A 14-year-old female of Middle Eastern descent with history of hypothyroidism, vitamin D deficiency, and iron deficiency anemia presented with a 3-week history of right neck swelling and pain. Initial evaluation at an urgent care prompted a diagnosis of lymphadenitis, and clindamycin was prescribed (discontinued after 4 days due to GI intolerance). With persistent swelling and worsening pain, she presented to a pediatric ED, where her vital signs were unremarkable and she was noted to have swelling and tenderness over the right anterior cervical lymph nodes. An ultrasound of the neck showed a cluster of enlarged lymph nodes without abscess formation. Laboratory workup including a CBC with differentials was unremarkable. With positive EBV titers, a diagnosis of infectious mononucleosis and acute cervical lymphadenitis was made, and cephalexin prescribed (discontinued after 3 days due to GI intolerance).
On the 8th day after initial presentation she followed up with her primary care provider for persistent swelling and pain and attested to difficulty in flexing and extending her neck secondary to pain. A purified protein derivative test and a chest radiograph to evaluate for tuberculosis were non-contributory.
When evaluated by a hematologist 4 weeks after onset of symptoms, there was no concern for a malignancy, but with significant swelling and tenderness she was sent back to the ED for evaluation. In addition, she reported 3 pounds of unintentional weight loss as well as difficulty opening and closing her mouth secondary to pain, and pain behind the right ear. She had remained afebrile throughout her presentation.
On arrival to the ED, her vital signs were again unremarkable. After pain control, laboratory work was obtained, which showed no evidence of malignancy, inflammation, or infection. A repeat neck US demonstrated multiple enlarged lymph nodes without central necrosis, and abscess formation in the right anterior and posterior cervical chain (Image 1). She was started on intravenous antibiotics, pain medication, and admitted for further management.
Image 1. Ultrasound of the neck
With persistent pain despite treatment, a third US neck demonstrated a progression in the size and number of non-necrotic lymph nodes with hyperemia, but no evidence of fluid collection or abscess.
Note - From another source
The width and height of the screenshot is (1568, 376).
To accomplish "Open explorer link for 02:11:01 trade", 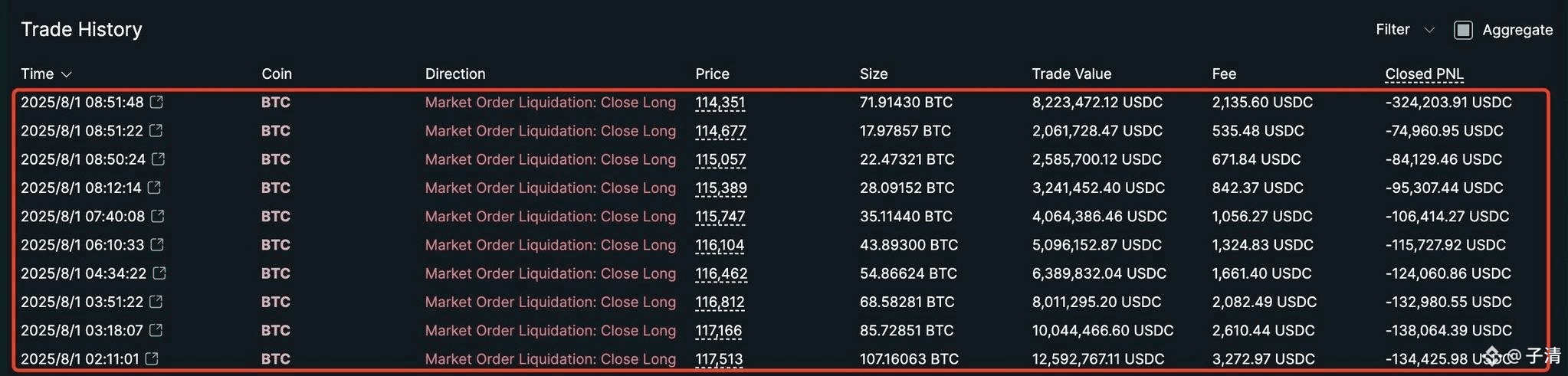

Studies including Bartonella PCR, atypical mycobacterial pathogens, and TB quantiferon were negative. A CT scan of the neck was performed, showing right sided lymphadenopathy with minimal soft tissue stranding along the posterior neck, suggestive of inflammation with no abscess formation (Image 2). A biopsy of the lymph nodes was performed and a rheumatologic workup was positive for antinuclear antibody and extractable nuclear antigen. Chest radiograph and abdominal US to rule out sarcoidosis were negative.
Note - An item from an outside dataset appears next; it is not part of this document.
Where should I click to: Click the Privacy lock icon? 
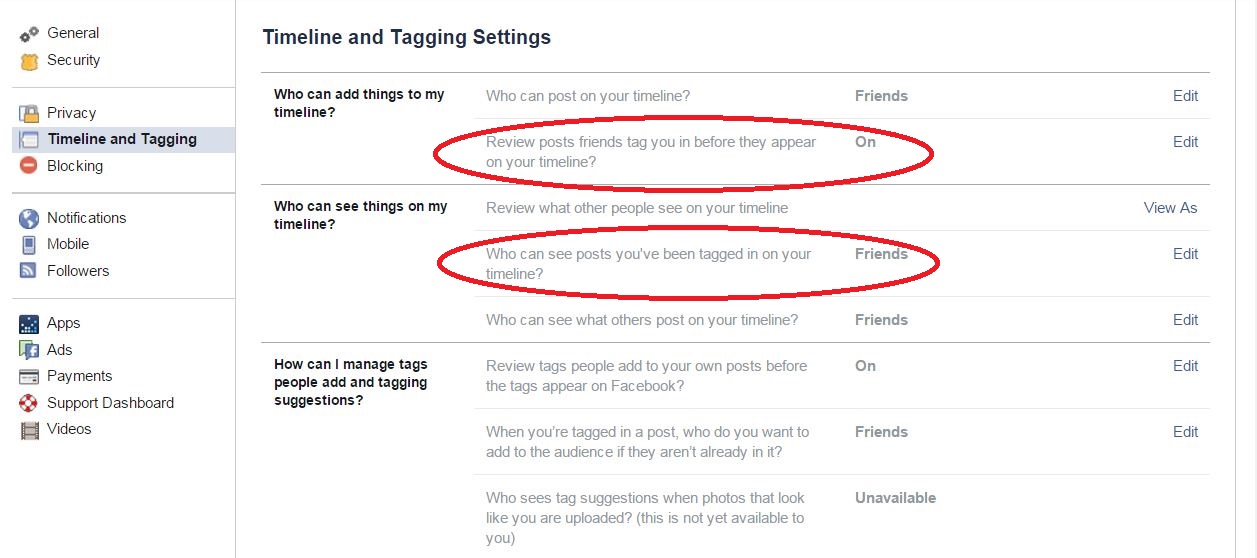pos(29,113)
Image 2. CT scan of the neck
Post biopsy – despite surgical debulking – she had several large (2-3 cm), painful lymph nodes in the right posterior cervical chain. Pain worsened and she reported no relief despite opioids for pain control. On hospital day 6 she further developed restriction of motion of her right arm and decreased sensation over her right side shoulder and biceps, consistent with neuropathic pain. Neck MRI demonstrated a conglomerate of large enhancing lymph nodes in the neck, supraclavicular and right paratracheal region in close proximity to the brachial plexus (Images 3, 4).
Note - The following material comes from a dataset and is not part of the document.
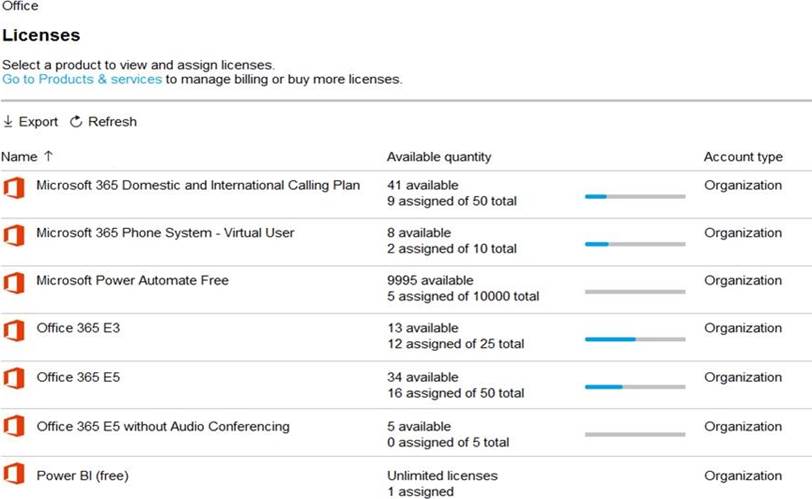Click the Office icon beside Office 365 E5
This screenshot has width=812, height=499.
tap(13, 379)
Images 3 and 4. MRI of the neck
Histopathology reports showed histiocytic necrotizing lymphadenitis. Oral steroids were started; pain and lymphadenopathy resolved and she was discharged home to follow up with rheumatology, with a final diagnosis of Kikuchi-Fujimoto disease (a rare, benign, self-limiting, non-caseating granulomatous disease of cervical lymph nodes with an unknown etiology).
1. While infectious etiology should always be considered for unilateral neck swelling, the differential diagnoses need to be broad (neoplastic processes, chronic inflammatory conditions, and autoimmune causes).
2. Lymph node biopsy should be considered early for lymphadenitis/lymphadenopathy not responding to antibiotics.
3. Awareness of common and uncommon etiologies of unilateral neck swelling enables the EM/PEM physician to initiate the most appropriate evaluation and referrals.